[Task brief] Show every line of the data where the word "blue" can be found.

··· Data provided ···

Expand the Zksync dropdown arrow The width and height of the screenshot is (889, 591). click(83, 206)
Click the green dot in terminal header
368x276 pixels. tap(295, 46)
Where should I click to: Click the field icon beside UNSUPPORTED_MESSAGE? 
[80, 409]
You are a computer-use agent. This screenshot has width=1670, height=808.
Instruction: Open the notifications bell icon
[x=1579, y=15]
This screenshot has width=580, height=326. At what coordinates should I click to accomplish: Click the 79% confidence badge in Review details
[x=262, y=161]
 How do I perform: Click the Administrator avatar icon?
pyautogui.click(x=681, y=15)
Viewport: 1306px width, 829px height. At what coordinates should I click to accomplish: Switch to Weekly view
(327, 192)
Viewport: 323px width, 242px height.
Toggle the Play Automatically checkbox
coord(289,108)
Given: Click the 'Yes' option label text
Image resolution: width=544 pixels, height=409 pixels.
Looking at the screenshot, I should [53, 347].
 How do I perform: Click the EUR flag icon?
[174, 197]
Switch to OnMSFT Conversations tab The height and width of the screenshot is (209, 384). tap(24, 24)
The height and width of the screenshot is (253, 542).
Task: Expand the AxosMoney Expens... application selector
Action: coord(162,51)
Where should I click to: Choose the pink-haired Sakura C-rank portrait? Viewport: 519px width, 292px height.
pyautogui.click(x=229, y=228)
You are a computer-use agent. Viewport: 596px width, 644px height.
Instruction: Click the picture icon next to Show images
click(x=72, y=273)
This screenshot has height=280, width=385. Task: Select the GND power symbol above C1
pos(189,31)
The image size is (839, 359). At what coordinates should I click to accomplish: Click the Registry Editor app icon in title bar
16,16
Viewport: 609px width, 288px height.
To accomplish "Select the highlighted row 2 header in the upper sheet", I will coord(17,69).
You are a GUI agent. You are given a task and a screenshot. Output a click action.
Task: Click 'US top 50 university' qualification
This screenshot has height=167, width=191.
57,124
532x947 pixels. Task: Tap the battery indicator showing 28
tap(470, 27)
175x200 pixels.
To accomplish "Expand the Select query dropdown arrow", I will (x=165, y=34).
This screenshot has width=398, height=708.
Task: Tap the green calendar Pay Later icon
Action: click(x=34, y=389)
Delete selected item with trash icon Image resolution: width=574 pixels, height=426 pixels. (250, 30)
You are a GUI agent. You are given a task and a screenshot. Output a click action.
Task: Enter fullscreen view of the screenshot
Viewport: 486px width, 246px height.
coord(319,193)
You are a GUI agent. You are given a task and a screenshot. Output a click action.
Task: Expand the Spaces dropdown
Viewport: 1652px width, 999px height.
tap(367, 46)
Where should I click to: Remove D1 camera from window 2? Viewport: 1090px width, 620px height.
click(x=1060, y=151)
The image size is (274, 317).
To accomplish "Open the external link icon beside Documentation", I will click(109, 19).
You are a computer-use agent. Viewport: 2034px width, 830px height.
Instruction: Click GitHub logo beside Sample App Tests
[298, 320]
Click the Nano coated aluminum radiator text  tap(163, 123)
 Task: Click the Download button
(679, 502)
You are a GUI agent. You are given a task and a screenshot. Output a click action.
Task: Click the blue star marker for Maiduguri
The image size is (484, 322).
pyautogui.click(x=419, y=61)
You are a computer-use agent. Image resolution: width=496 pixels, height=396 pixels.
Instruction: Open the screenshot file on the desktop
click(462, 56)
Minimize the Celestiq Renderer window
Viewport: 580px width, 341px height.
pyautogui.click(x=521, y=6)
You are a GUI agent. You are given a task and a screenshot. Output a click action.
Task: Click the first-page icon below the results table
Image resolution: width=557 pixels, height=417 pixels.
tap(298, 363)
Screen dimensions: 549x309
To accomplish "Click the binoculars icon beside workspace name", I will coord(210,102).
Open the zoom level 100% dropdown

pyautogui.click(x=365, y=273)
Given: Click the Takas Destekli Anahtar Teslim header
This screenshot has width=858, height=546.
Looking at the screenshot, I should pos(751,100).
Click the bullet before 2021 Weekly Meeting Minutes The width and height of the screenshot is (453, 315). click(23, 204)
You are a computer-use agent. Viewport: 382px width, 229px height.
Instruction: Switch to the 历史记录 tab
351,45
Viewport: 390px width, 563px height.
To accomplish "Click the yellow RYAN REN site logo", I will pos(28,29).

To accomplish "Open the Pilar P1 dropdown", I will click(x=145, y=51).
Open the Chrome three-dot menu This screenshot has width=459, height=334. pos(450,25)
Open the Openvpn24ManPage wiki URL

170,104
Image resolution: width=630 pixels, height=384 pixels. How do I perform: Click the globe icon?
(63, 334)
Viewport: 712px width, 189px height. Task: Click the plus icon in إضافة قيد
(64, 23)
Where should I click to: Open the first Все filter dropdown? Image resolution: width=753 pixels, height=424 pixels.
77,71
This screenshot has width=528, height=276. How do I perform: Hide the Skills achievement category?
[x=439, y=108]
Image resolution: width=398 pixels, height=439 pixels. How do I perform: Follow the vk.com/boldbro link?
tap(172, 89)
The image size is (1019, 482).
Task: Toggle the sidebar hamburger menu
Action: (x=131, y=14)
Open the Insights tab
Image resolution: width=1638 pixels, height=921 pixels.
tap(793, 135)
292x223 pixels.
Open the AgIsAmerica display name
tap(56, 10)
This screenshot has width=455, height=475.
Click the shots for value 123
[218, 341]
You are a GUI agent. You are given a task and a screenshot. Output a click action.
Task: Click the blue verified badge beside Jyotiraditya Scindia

···

[Result for this exercise]
Task: Click the blue star marker for Maiduguri
Task: Click the blue verified badge beside Jyotiraditya Scindia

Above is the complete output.